No you’re definitely not the only one… 10% is ok, 5% maybe, 1% is useless.

And since we’re at it: why not give confidence intervals too?

>Off topic, but am I the only one getting triggered every time I see a rationalist

The rest of the sentence is not necessary. No, you're not the only one.

You could look at 16% as roughly equivalent to a dice roll (1 in 6) or, you know, the odds you lose a round of Russian roulette. That's my charitable interpretation at least. Otherwise it does sound silly.

There is no honor in hiding behind euphemisms. Rationalists say ‘low confidence’ and ‘high confidence’ all the time, just not when they're making an actual bet and need to directly compare credences. And the 16.27% mockery is completely dishonest. They used less than a single significant figure.

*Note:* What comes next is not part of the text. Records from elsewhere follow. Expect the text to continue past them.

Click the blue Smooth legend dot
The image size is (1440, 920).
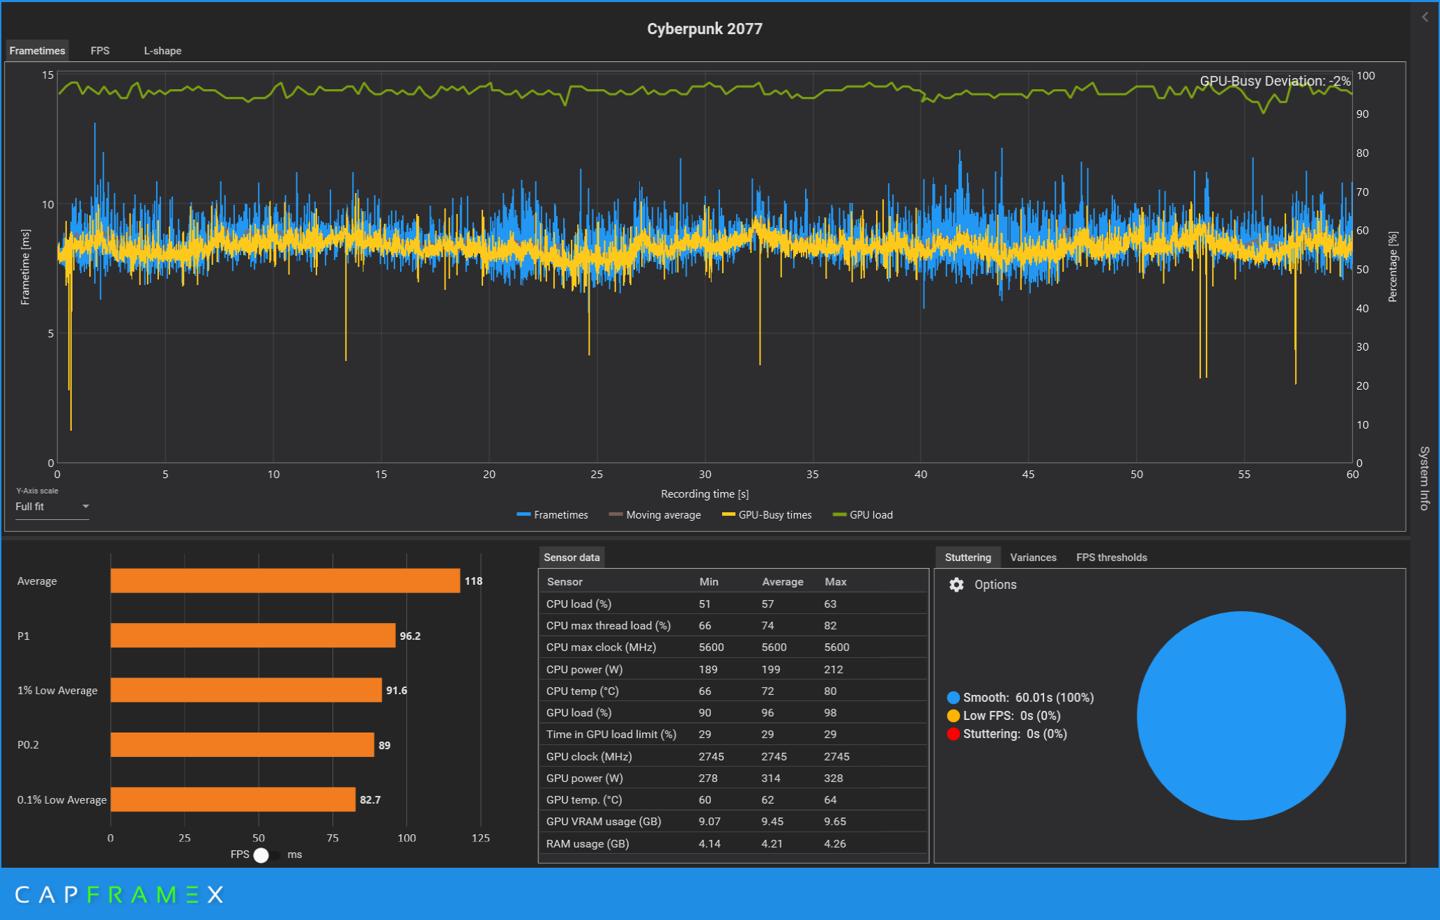(x=952, y=698)
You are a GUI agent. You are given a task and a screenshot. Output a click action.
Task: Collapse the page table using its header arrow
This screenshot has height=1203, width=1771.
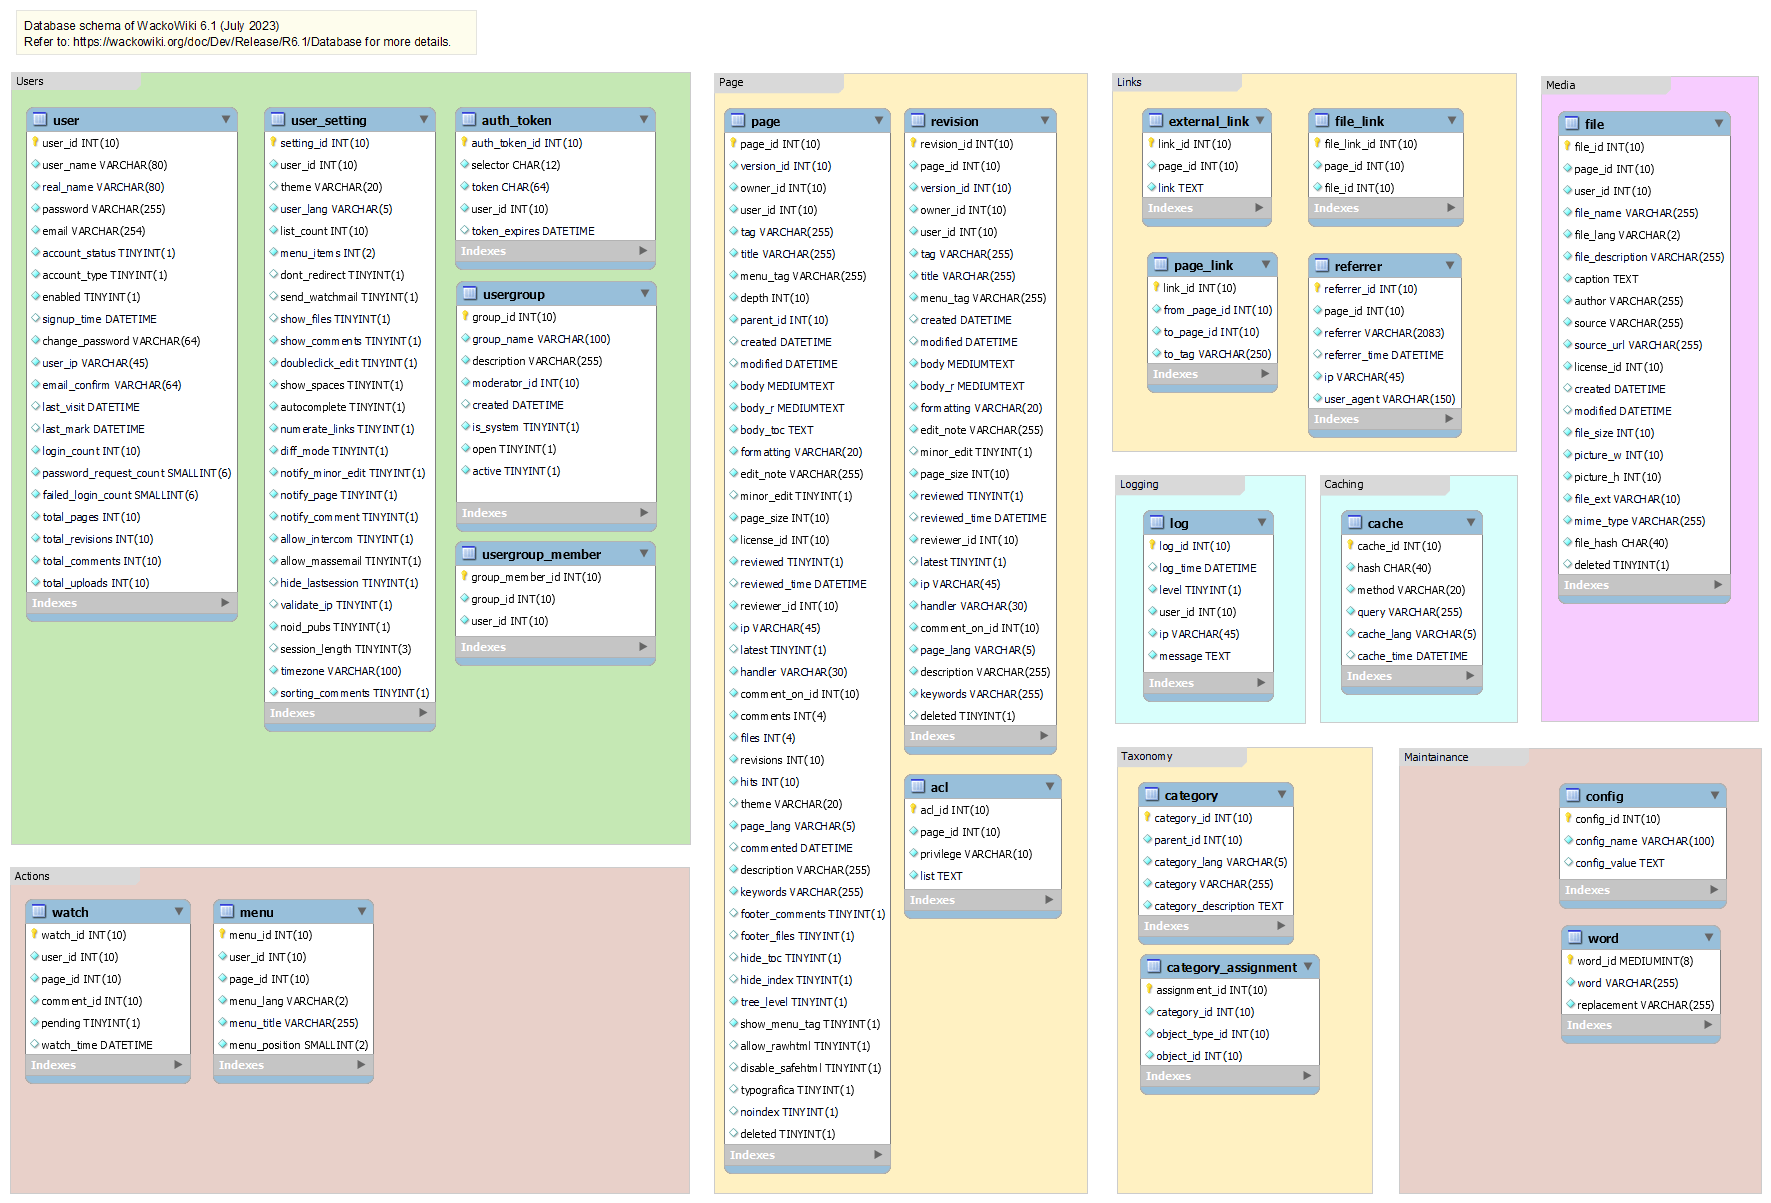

  • > just not when they're making an actual bet

    That is not my experience talking with rationalists irl at all. And that is precisely my issue, it is pervasive in every day discussion about any topic, at least with the subset of rationalists I happen to cross paths with. If it was just for comparing ability to forecast or for bets, then sure it would make total sense.

    Just the other day I had a conversation with someone about working in AI safety, it when something like "well I think there is 10 to 15% chance of AGI going wrong, and if I join I have maybe 1% chance of being able to make an impact and if.. and if... and if, so if we compare with what I'm missing by not going to <biglab> instead I have 35% confidence it's the right decision"

    What makes me uncomfortable with this, is that by using this kind of reasoning and coming out with a precise figure at the end, it cognitively bias you into being more confident in your reasoning than you should be. Because we are all used to treat numbers as the output of a deterministic, precise, scientific process.

    There is no reason to say 10% or 15% and not 8% or 20% for rogue AGI, there is no reason to think one individual can change the direction by 1% and not by 0.3% or 3%, it's all just random numbers, and so when you multiply a gut feeling number by a gut feeling number 5 times in a row, you end up with something absolutely meaningless, where the margin of error is basically 100%.

    But it somehow feels more scientific and reliable because it's a precise number, and I think this is dishonest and misleading both to the speaker themselves and to listeners. "Low confidence", or "im really not sure but I think..." have the merit of not hiding a gut feeling process behind a scientific veil.

    To be clear I'm not saying you should never use numerics to try to quantify gut feeling, it's ok to say I think there is maybe 10% chance of rogue AGI and thus I want to do this or that. What I really don't like is the stacking of multiple random predictions and trying to reason about this in good faith.

    > And the 16.27% mockery is completely dishonest.

    Obviously satire

    • I wonder if what you observe is a direct effect of the rationalist movement worshipping the god of Bayes.